In this dream, I woke up to the sound of creepy scratching on my door. At first, I just stood there staring at the door thinking it wasn’t happening. Thinking it was the result of an overactive imagination. As it grew louder, my fear started to transform into anger that this was happening. How dare something invades my space in this manner?! I thought as I glanced through the peephole. It was some kind of demonic creature, staring back at me. I fell to the ground, crying and terrified, gripping my heart. Then a rage grew up inside of me, and the question asked was: am I going to lie here forever in fear? I swung the door open and stared right back at it. For a moment I saw all its darkness as it cowered. The creature howled then turned into a pile of ash at my feet.
Other doors swung open and as I looked up, my neighbors were applauding. I once again fell over in exhaustion but they were all around me. Someone was holding up my back, while another poured water down my throat. I cried, hugged them all, and rejoiced some kind of victory. I saw light everywhere, it creeped up the hallway until it touched my cheek. I cried and instead of wiping my tears, they let me respond to a battle that almost left me with nothing.

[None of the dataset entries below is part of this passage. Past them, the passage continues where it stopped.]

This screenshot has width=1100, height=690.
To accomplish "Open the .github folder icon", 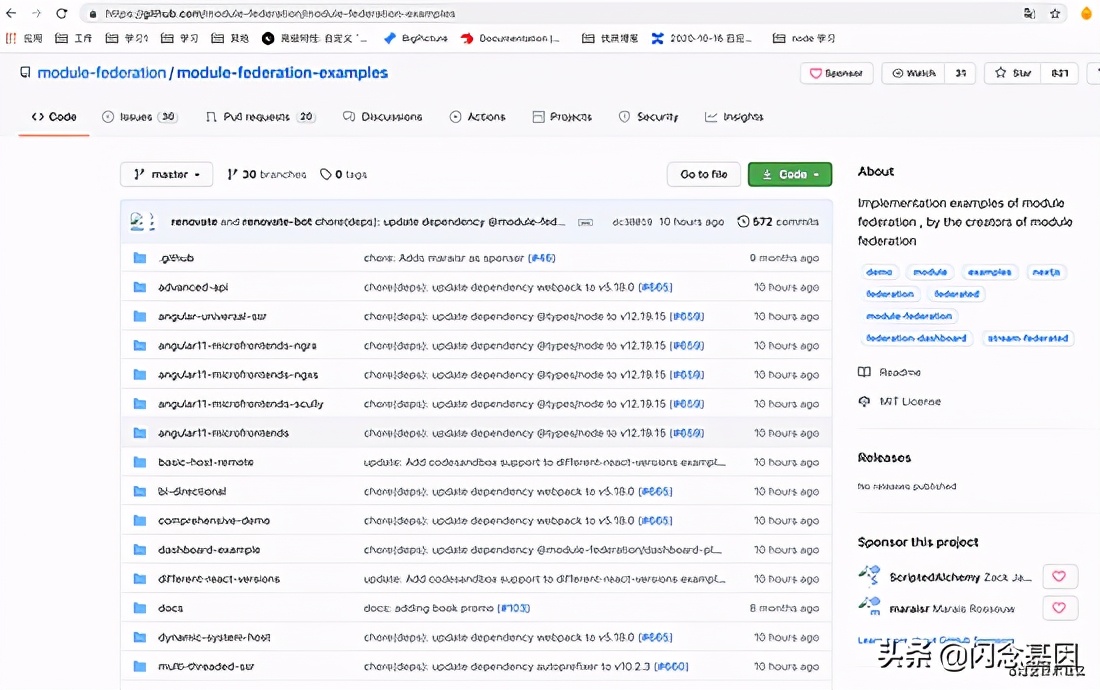I will [x=140, y=258].

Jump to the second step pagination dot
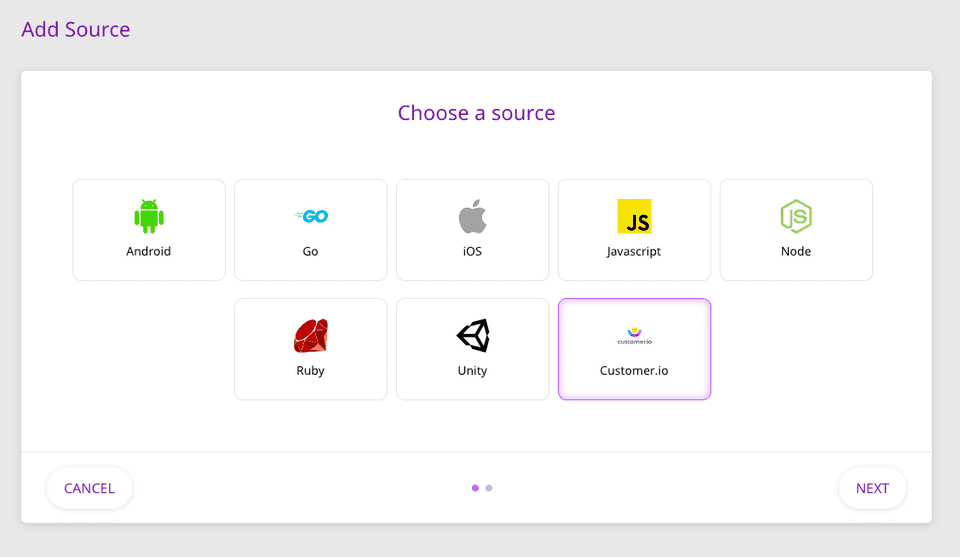pyautogui.click(x=489, y=488)
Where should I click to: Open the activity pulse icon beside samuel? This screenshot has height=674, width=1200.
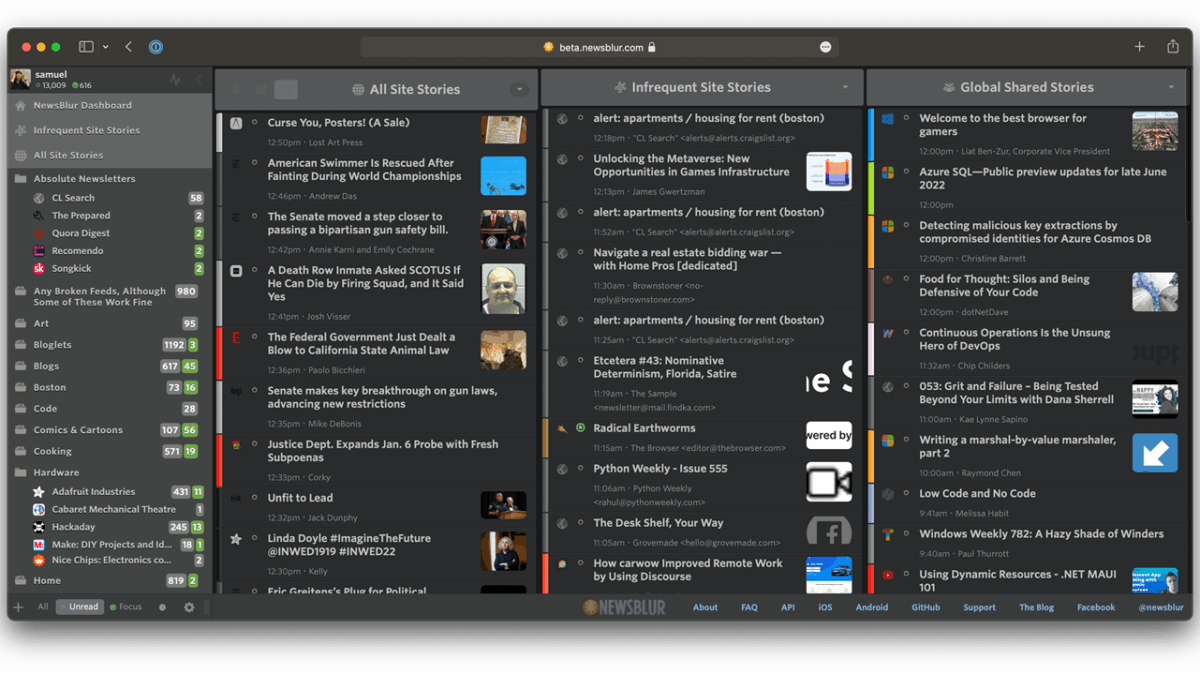point(176,80)
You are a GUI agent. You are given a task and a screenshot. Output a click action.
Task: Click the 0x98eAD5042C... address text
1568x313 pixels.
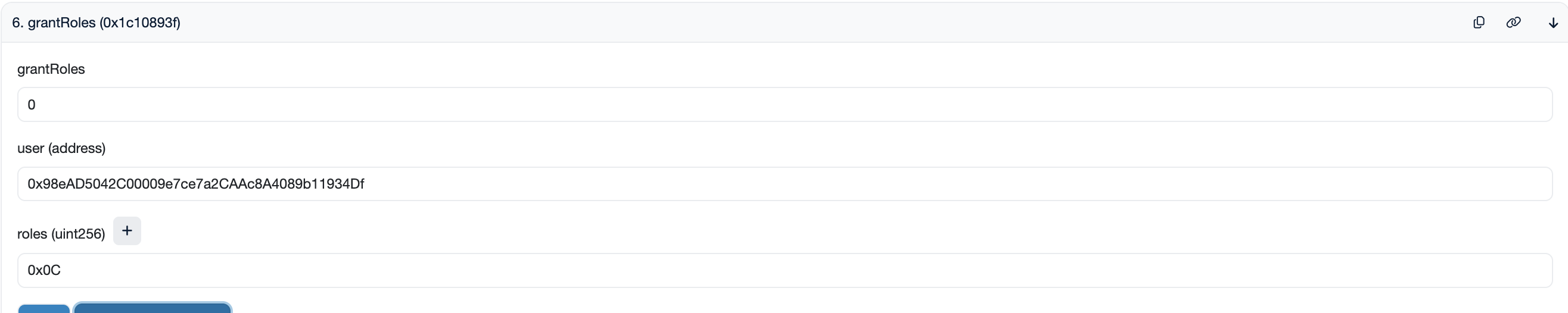coord(195,184)
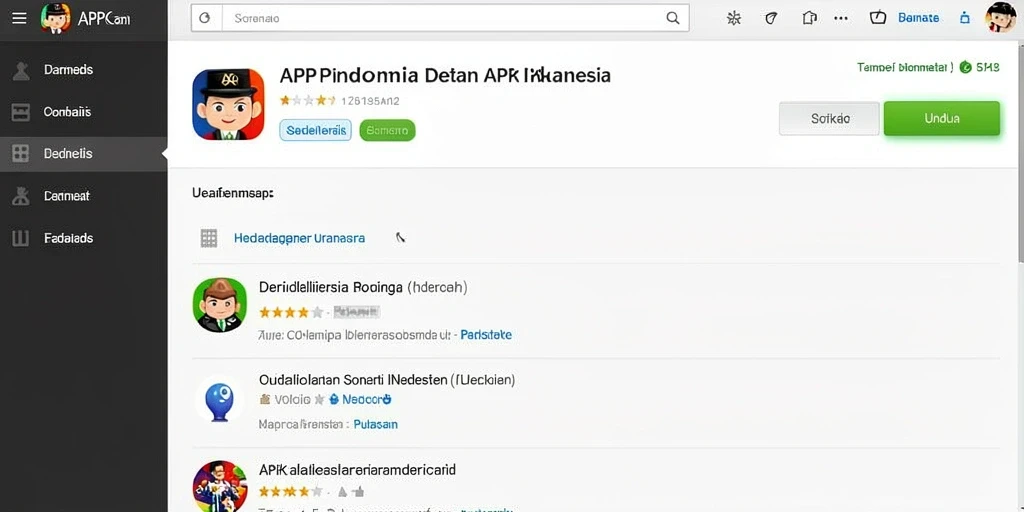Click the grid icon beside Hedadaganer Uranasra
The width and height of the screenshot is (1024, 512).
208,238
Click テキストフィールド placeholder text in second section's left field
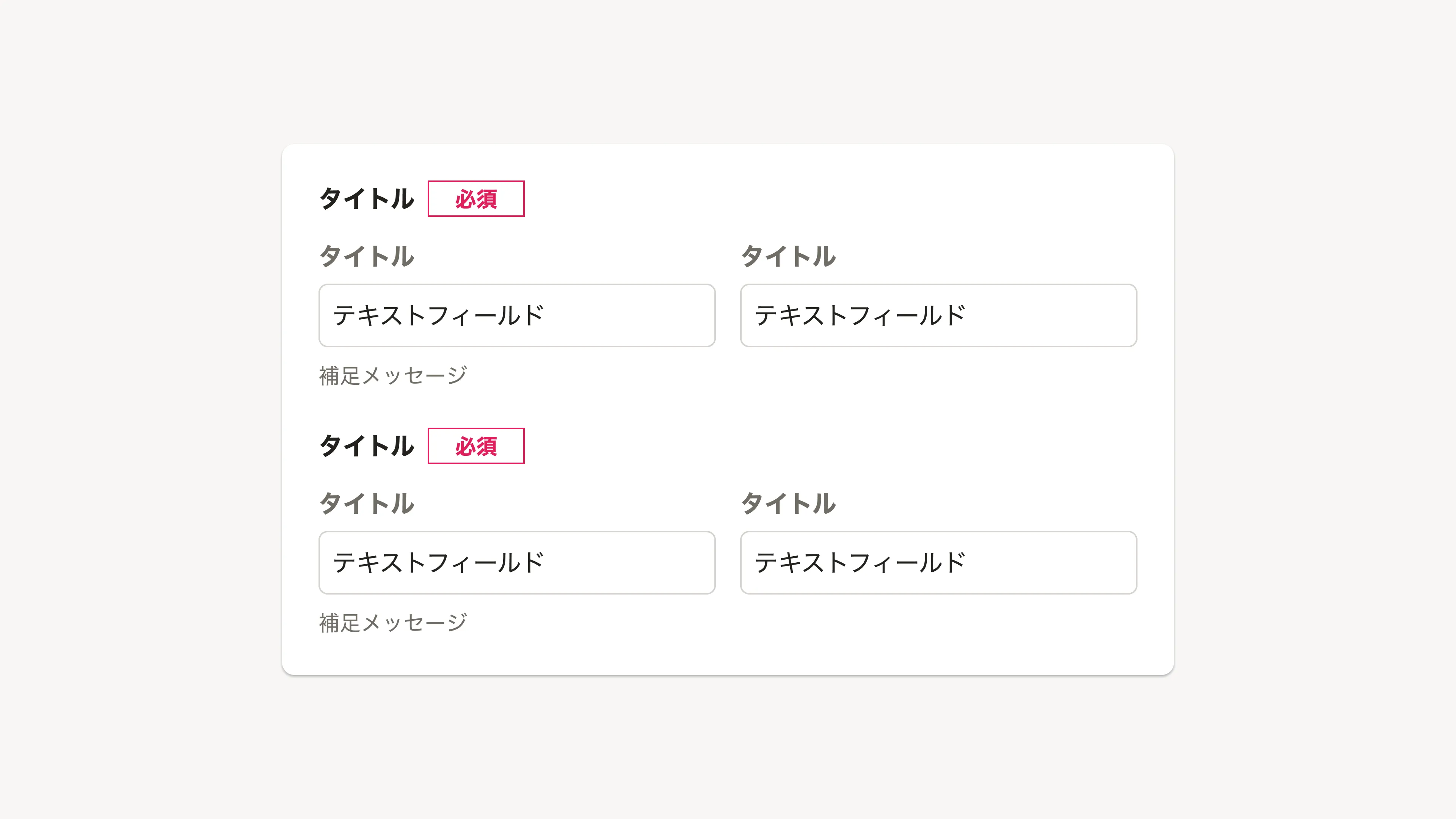This screenshot has height=819, width=1456. point(438,562)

I think this dream was about overcoming narcissistic abuse. The questioning of scratching on my door is a representation of fighting gaslighting. Fighting your way back into trusting your perceptions are real and valid. Trusting that there are people out there who will attempt to make you believe your intuition is incorrect in order to gain control. My reluctance to face this reality because of the immense heartbreak it causes was me falling to the ground. The rage was me finally facing the fact I didn’t deserve to be treated so poorly and regaining a sense of self-worth. The creature turning into dust was no longer accepting responsibility for the abuse. No longer letting society victim-blame me or make me feel as if I have to tear myself apart to find a way to not fall into the traps vulnerable people are lured into. Those around me applauding are the people I will inspire to never accept this into their life because no one, and I mean no one deserves to be treated in such an inhumane manner. The people helping me showed me that if I help them, they will be there when I grow weary. This has been my story the last year. I am safe, loved, and equipped with the knowledge to help others. We all struggle, maybe transform without even realizing it, but when the smoke and mirrors clear our purpose is exposed. I have always asked why this happened to me, but I see now in asking that question I found an answer: to help others heal. To fight against the darkness that attempts to destroy the light in this world.